OpenLLMetry: OpenTelemetry-based Observability for LLMs
LLM-based applications leverage the deep learning capabilities of GenAI and LLMs (Large language models) to understand, interpret, and generate human-like text and reasoning, enabling tasks such as language translation, text summarization, sentiment analysis, question answering, chatbot interactions, content generation, and more. Since LLMs typically involve intricate architectures with numerous layers of neural networks, gaining insight into their internal processes and performance metrics is highly challenging. Additionally, because of the massive scale of data processing involved in LLM applications (coupled with their distributed nature and real-time interactions), the monitoring of LLM applications requires sophisticated monitoring systems capable of accessing high volumes of data, performing high-end tracing, and providing timely insights. The inherent complexity, scale, and diversity of LLMs, mandate the use of solutions that can provide a unified, tailored, and vendor-neutral approach to observability. And at the forefront, is the CNCF-based project, the OpenTelemetry framework.
OpenLLMetry is an open-source framework developed by Traceloop, that simplifies the process of monitoring and debugging Large Language Models. It is built on top of OpenTelemetry, ensuring non-intrusive tracing and seamless integration with leading observability platforms and backends like KloudMate.

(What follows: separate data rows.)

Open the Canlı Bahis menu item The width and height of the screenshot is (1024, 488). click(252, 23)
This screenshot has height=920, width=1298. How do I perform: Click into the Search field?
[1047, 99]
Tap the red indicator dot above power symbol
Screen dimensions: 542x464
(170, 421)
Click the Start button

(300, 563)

OpenLLMetry aims to standardize the collection of mission-critical LLM metrics, spans, traces, and logs through OpenTelmetry.

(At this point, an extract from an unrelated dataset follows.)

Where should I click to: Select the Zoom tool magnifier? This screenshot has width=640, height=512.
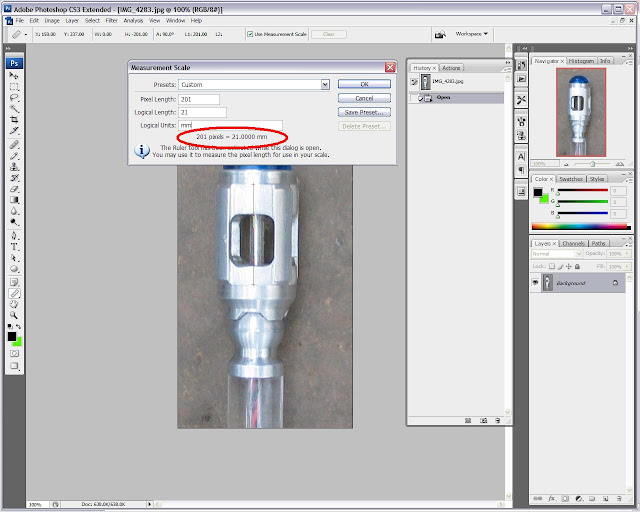click(x=14, y=315)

OpenLLMetry is an extension of OpenTelemetry, for AI-related instrumentations. It is written and developed in Python, along with Typescript, and is licensed with Apache 2.0. Since it’s based on OpenTelemetry, it uses the same protocols for instrumentation, data collection, and integration.
Traceloop, the developer, has created multiple instrumentations for LLMs such as OpenAI, Anthropic, and Cohere; vector databases like Pinecone; and LLM frameworks like LangChain and Haystack. These instrumentations help in tracing LLM responses & prompts, and monitoring model performance, token usage, and other essential metrics.
Through the instrumentations for Gen-AI models and LLMs, OpenLLMetry captures and sends AI model KPIs and telemetry data to a target system (an observability backend like KloudMate).
The developer, Traceloop, also provides a ready SDK that makes it easy to use OpenLLMetry instrumentations for users who may not be familiar with OpenTelemetry.